Medina Secrets: What to Splurge vs Save On

Salaaaaaaam Friends!

It’s ya gurl Brenda, ATW Beauty’s Resident Morocco lover/former Peace Corps Volunteer/local expert, back with a hotly requested Medina Secrets topic: SHOPPING!

“What can I buy there?”

“What can I NOT buy there?”

“What’s worth the money?”

“Haggling? What the heck is that about?”

“How do I even begin? Isn’t the Medina super overwhelming?”

“Can I buy it all?”

First of all, let me just begin with answering the last question. In the past 4 years of living there and even this past year remotely, I have definitely been trying to buy everything colorful, fuzzy, glitzy, or wearable (or even edible sometimes!) that I can get my hands on from Morocco. I’m a bit obsessed with all the wide variety of gorgeous handmade artisan crafts as well as the abundance of the natural beauty products available in the Medina souks. Whether its a small weekly food souk in the desert near Zagora, or the jam packed city hustle center of Djemma el Fna in Marrakech, or sipping on tea while I browse through Tamazight carpet patterns on a Atlas Mountain roadside shop, I’m always looking for the next hidden gem for my collection.

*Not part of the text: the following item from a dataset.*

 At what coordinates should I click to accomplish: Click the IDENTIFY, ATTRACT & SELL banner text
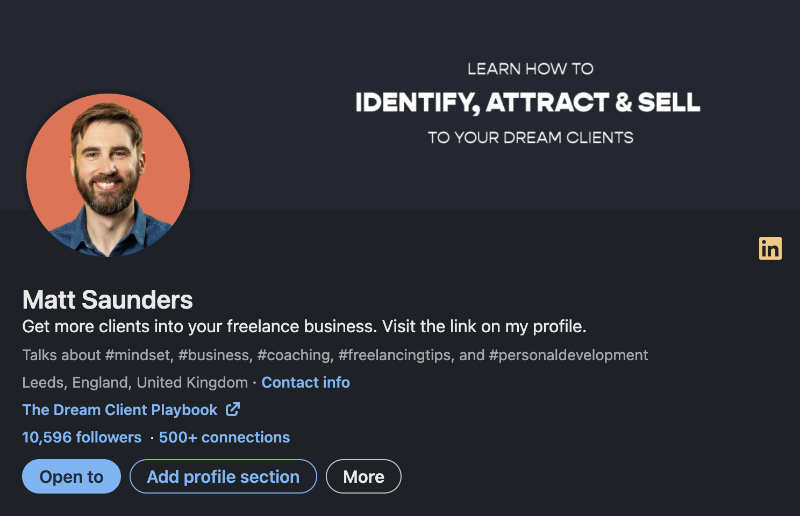(x=528, y=103)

Marrakech opened its first Starbucks in Gueliz in 2014 so you know I had to fuel up before heading into the medina souks

I’m also always taking notes of how pricing changes from place to place, how much haggling I can get away with, and making a mental list of an average price range I can experience as a foreign woman purchasing for herself with some Moroccan Arabic under my belt. My general rule of thumb across all categories is, “If something is less than 100 dirhams/10 Euro, don’t haggle unless you’re buying in bulk.” I’m all for getting a good deal but most of us are not wholesalers or exporters and it looks really rude to see a comparatively well-off Westerner try to fight for a handmade ceramic cup or small leather pouch to be less than 30 dirhams. Go into shopping with the knowledge that, for the most part you’re paying for items that are artisanal and time-consuming to make by hand. Also, try to keep in mind what something is worth to you. Estimate what you would be willing to pay for an item back home and compare: if its less than you’d spend, score! go buy it!; if its more, try to haggle a bit but also keep in mind if its unlikely you could buy the item again if you never came back to Morocco.

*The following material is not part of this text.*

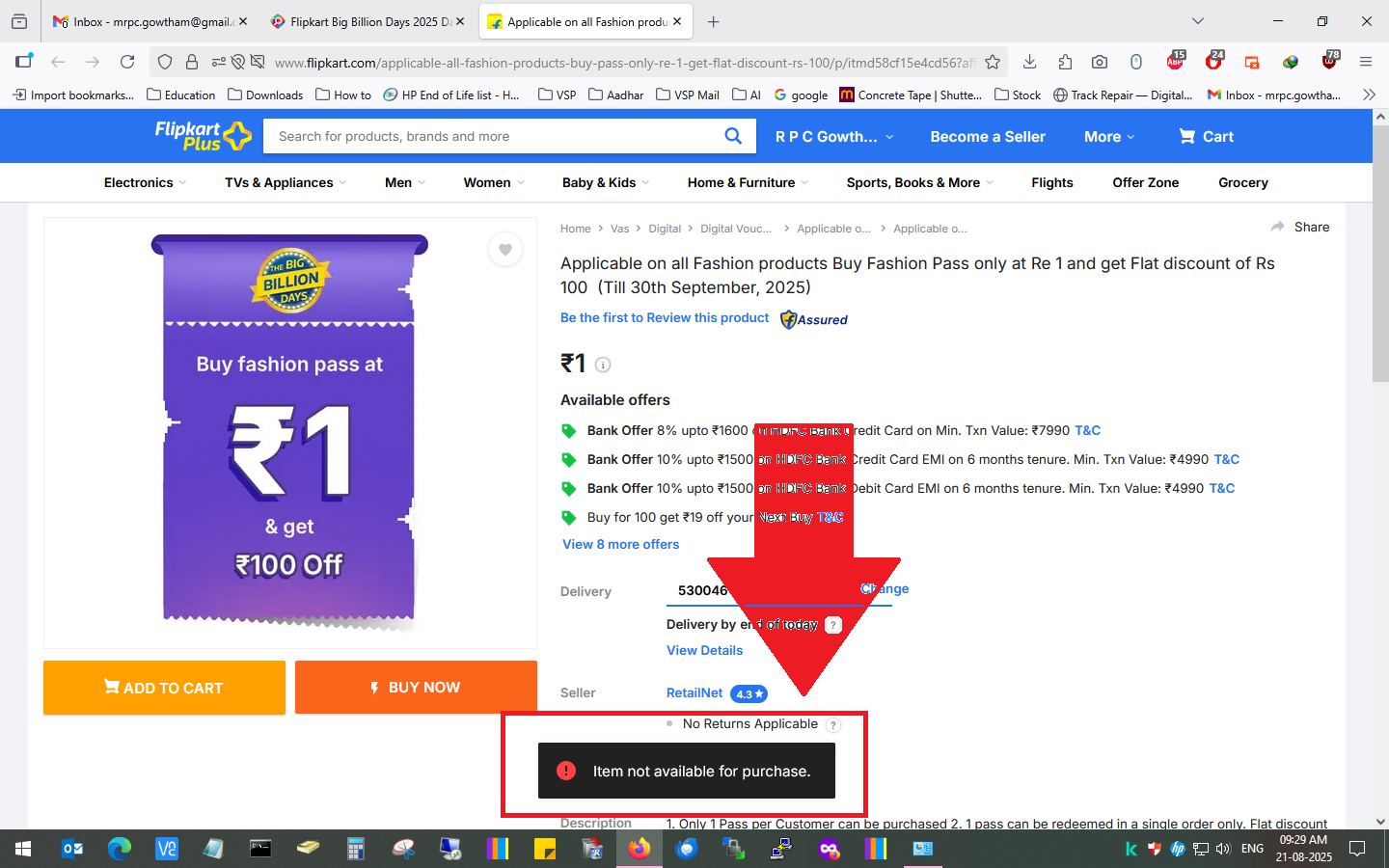
Task: Click the Share arrow icon
Action: pos(1278,227)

So let’s get to the good stuff! I’ve broken down below into the most popular categories when it comes to shopping in the Medina or in any souk that I can give you perspective on.

  • Clothes & Shoes

All the shoes I’m buying on my next trip!

 

Wearing a silk embroidered djellaba at my Peace Corps Swearing Ceremony given to me by my host family

 

It’s really easy to develop a Moroccan clothing collection when the vibe encourages loose fitted and flowy clothing. I often would buy classic embroidered tunic and loose pant sets for about 120-250 dirhams/ 12-25 Euros. A typical caftan sold in the souk could run for about the same range. The traditional hooded dress, Djellaba,  worn in Morocco can be bought ready made for about 200-400 dirhams/20-40 Euros or the average women there often splurge on getting a custom made one from anywhere between 400-1500 dirhams/40-150 Euros. Scarves, which I stock up on for easy to travel with gifts for friends and family back home, can run between 50-80 dirhams/5-8 Euros. As for the Carrie Bradshaw-guilty-pleasure-of-it-all, you can find super cute and colorful leather flats or slippers for about 60-120 dirhams/6-12 Euros. If you want to grab some Moroccan style appropriate clothes before heading out there, I highly recommend Mushmina. Fellow returned Peace Corps volunteer friend of mine Heather & her designer sister Katie have made an amazing company that is centered on empowering Moroccan women and their work made p most of my closet when I lived in Morocco.

  • Jewelry & Metalwork

Tamazight metalwork in their brass and silver jewelry is absolutely gorgeous. I love the use of turquoise stones and colorful beads contrasting the silver.  You’ll find these traditional bold and bright pieces from rings, bracelets, anklets, necklaces, earrings, and headbands/hair crowns. These can range from reasonably priced (less than 50 Euros) to fairly expensive (a few hundred Euro) depending on where in the country you’re shopping (countryside is usually less expensive then Medina souk) but I would say use your own gut instinct and if you find a piece you ADORE and the price doesn’t compare to not having it, go for it. My own Tamazight necklace cost a little under 100 Euros and honestly its the most sentimental, worn, and most elegant necklace in my collection. As for metalwork like lamps, lanterns & mirrors, these can range from something small and affordable to a ornate and heavy pieces that can cost a few thousand Euros!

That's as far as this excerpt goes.